ANOTHER BOARD (April 17, 2009)

Today I painted another board, the first one this year. It has been months since I touched brushes and paint. The last board was painted last summer (“Black on Both Sides,” July 6, 2008). Anyhow, on one side of the new board I painted a piece of graffiti that Will Hughes had sent me by electronic mail a couple of months ago. He photographed it on a wall in Zagreb, of all places. It fits perfectly into the four-by-six grid Will and I often use for our compositions (“Fragments upon Fragments,” May 20, 2003). Another proof of the old grid, as it were. On the other side I put one of many compositions that I drew last year in my notebook by following a procedure I had used years ago in one of my papers about allometry in architectural spatial systems.
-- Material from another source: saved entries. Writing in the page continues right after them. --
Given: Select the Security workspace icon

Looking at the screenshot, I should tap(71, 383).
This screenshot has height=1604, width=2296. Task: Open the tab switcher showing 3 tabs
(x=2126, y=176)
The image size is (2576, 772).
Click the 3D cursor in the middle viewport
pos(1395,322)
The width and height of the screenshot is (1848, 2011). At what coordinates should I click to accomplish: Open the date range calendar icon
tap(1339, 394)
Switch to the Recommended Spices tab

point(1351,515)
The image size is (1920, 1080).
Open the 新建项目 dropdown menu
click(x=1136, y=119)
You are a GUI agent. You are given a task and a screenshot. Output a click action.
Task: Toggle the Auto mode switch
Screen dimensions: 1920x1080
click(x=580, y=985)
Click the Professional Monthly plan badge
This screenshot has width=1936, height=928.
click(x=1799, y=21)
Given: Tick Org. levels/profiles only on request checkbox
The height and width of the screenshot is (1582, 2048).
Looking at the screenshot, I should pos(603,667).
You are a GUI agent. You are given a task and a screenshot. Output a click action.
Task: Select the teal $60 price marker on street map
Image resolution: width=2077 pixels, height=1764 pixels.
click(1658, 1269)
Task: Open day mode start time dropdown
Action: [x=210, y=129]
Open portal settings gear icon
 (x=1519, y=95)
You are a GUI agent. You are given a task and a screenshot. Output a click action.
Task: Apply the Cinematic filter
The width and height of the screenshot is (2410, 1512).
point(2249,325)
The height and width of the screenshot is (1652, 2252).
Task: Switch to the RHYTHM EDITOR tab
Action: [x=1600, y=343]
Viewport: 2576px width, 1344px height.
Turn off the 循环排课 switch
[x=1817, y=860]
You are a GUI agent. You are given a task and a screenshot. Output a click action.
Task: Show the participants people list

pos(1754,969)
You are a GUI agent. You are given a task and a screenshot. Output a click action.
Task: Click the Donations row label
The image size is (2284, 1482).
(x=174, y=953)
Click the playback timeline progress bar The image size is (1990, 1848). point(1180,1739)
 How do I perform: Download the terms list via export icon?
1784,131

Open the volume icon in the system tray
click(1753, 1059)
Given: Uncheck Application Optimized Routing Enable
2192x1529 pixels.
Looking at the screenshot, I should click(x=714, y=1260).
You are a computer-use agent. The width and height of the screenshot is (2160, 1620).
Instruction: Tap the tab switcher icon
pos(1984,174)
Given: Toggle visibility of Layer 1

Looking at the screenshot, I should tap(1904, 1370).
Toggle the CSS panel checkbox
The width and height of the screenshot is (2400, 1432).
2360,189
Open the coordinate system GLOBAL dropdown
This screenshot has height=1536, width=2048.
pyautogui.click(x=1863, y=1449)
The paper was written and published in the early Seventies. In it I showed that wall patterns in buildings could be simulated by imagining a grid populated by troglodytes, who would randomly break through walls surrounding their cells. If the probability of breaking through any one of the four walls was equal, the resulting wall patterns would correspond topologically to those found in actual buildings. Back then, I produced many a simulation of this sort, all of which I analyzed statistically, just like the actual wall patterns. At any rate, the two black-and-white compositions are very much to my liking. And so, there are eleven unpainted boards still waiting in the attic.